Google has released a new video demonstrating a more realistic look at what Google Glass could end up offering as a user experience. Less focused on providing a crazy heads-up display (HUD) for your life, the new Google Glass video is more focused on recording your life, accessing and referring to information easily and sharing pics, videos and experiences while keeping your hands free.
Supposedly filmed entirely on a Google Glass unit itself, the video ends up coming off much more appealing to us than did its predecessor. The original ‘Project Glass’ demo showed a distracting and often view-obstructing product that, rather than augmenting one’s technology user experience, took on the role of almost entirely replacing one’s need to interact with the physical world on anything more than a passing basis.
In the original demo, the protagonist travelled from activity to activity with Project Glass alerting him of notifications at the expense of a proper view of his surroundings, showing him where to walk and encoraging him to make future notes for himself without the need to ever engage his own memory. Despite its happy, casual feel, the video itself came off to many as quite chilling.
The new video, on the contrary (featured at the top of the page), displays Google Glass as just a new kind of smart product that pretty much does all the stuff we’re used to, but with a different kind of interface. It’s a camera-based, voice-controlled gadget that allows one to easily take photos, record video and then share your experiences with friends without occupying your hands.
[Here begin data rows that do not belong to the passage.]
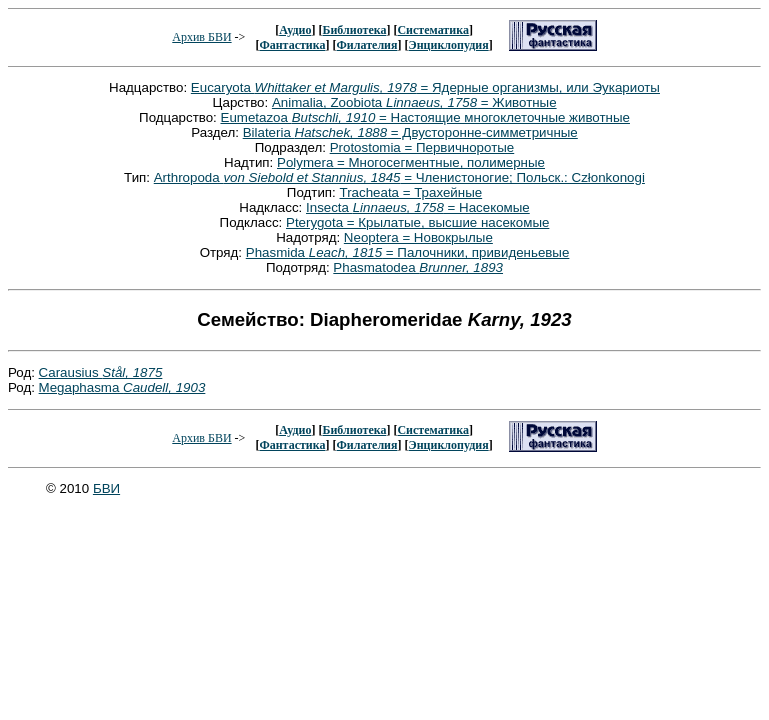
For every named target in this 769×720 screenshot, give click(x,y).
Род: (23, 372)
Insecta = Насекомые (418, 207)
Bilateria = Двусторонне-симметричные (410, 132)
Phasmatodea (418, 267)
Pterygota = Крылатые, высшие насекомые (417, 222)
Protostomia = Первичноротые (422, 147)
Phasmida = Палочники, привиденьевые (408, 252)
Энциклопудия (449, 45)
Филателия (367, 45)
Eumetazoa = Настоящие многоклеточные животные (425, 117)
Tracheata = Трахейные (411, 192)
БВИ (106, 488)
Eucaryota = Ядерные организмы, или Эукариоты (425, 87)
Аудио (295, 30)
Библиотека (354, 30)
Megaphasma (122, 387)
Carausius (101, 372)
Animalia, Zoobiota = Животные (414, 102)
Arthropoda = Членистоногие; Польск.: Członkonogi (399, 177)
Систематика (432, 30)
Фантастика (292, 45)
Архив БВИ (201, 37)
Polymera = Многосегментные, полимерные (411, 162)
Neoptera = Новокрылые (418, 237)
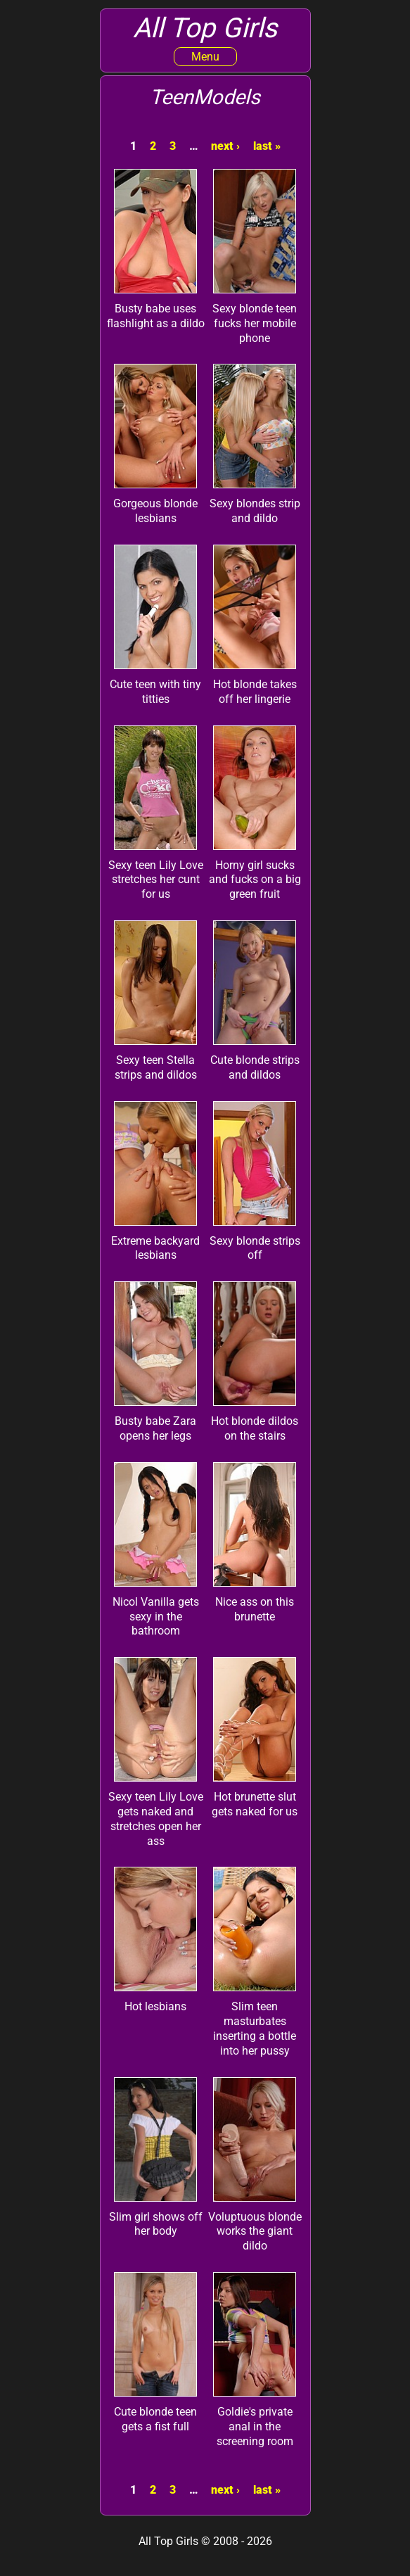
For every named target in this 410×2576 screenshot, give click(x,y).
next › (225, 146)
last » (267, 146)
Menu (205, 56)
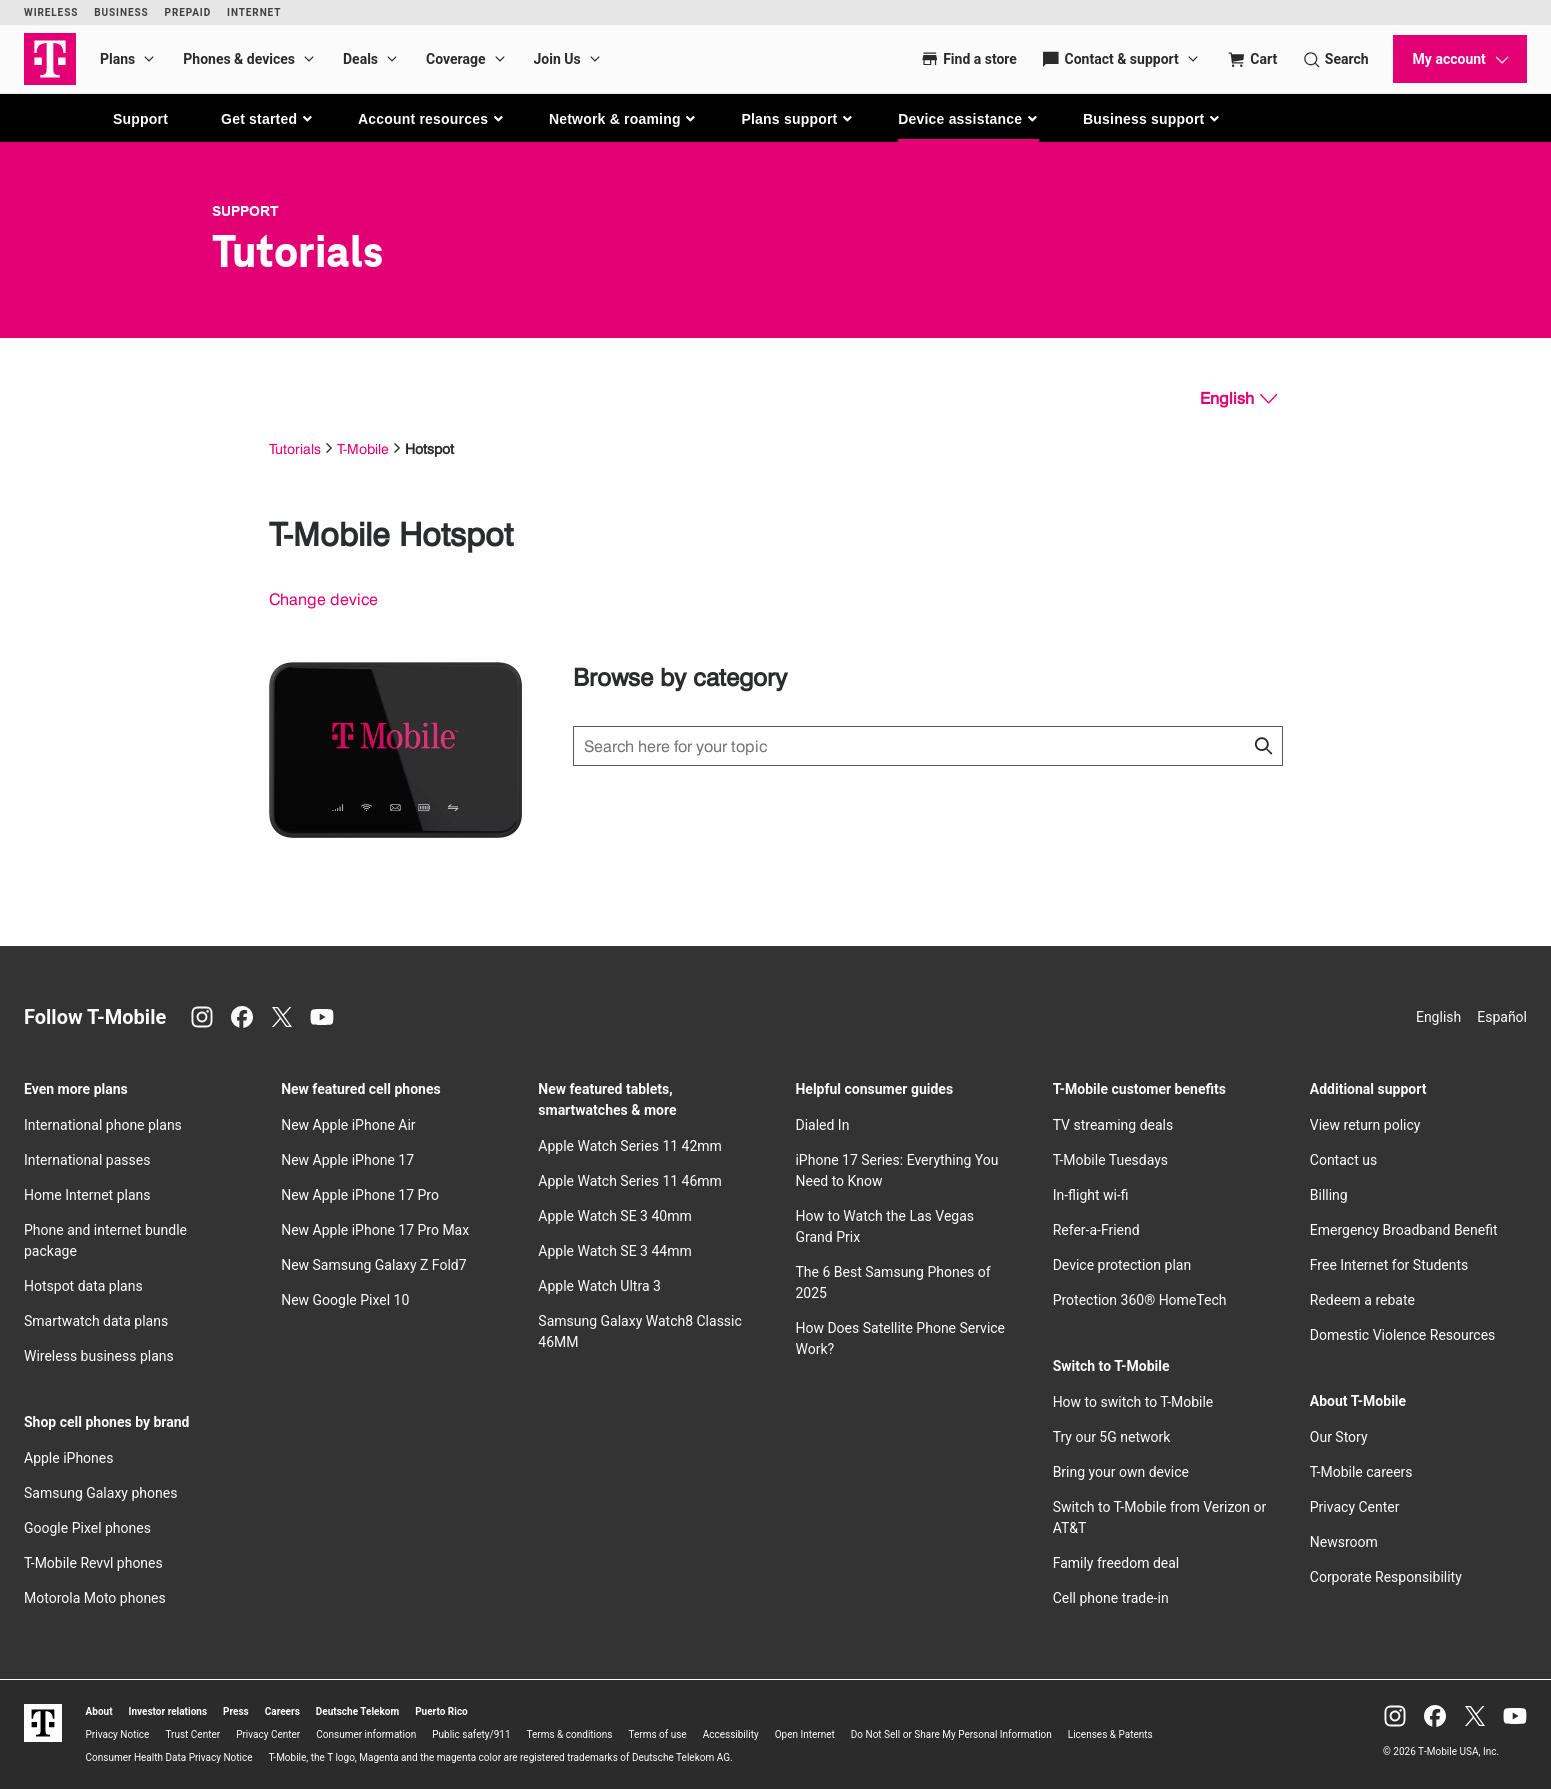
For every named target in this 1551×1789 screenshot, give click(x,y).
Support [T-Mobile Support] (245, 211)
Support (140, 119)
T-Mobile (363, 448)
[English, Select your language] (1238, 399)
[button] (267, 119)
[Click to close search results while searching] (1263, 746)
Of course, messaging, social media, search and internet connectivity are all shown off, too. We’re not sure how much of an overall “smartphone” experience a product like this could deliver, but a hands-free headset like this image of Google Glass could foreseeably provide a wide range of services, without actually needing to provide a more detailed or all-encompassing user interface.
We’re still not sold on the overall viability of Google Glass as a product. Yes, being able to check and respond to certain notifications immediately and without hands would be useful, but how many people do you really see utilizing the already-abundant and often viable voice-controlled interfaces on most of today’s modern smartphones? Given the choice between typing out a message and dictating it most people would not only pick typing, but wouldn’t even consider the voice option. On Google Glass voice appears to be the only option.
Easy access to notifications in the new Glass video doesn’t require shedding any of the inhibitions regarding the public use of voice commands, but if that’s all you’re after then there are definitely cheaper options, especially considering that CNET claims that Google Glass will be launching in 2013 for “under $1500”.
For folks unwilling to use those voice commands, $1500 would be a lot to pay for easier notifications, especially when products like the Pebble watch exist. Moreover, selling a head-mounted product like Google Glass as anything other than a fashion faux pas is going to be difficult.
At the risk of sounding negative, we’re having trouble seeing Google Glass take off as anything other than a very niche device with rather esoteric uses. We love the idea behind it and we’re always excited when a company puts its weight behind something new and, who knows, perhaps it’ll be a resounding success and we’ll look rather silly.
At the very least we hope to start seeing a lot more awesome YouTube POV videos of extreme athletes doing crazy things, but as a wide-spread smart-device we’re not entirely sure that Google Glass will be able to stay popular more than a year or so after its launch.
Then again, that’s what people said about the iPad.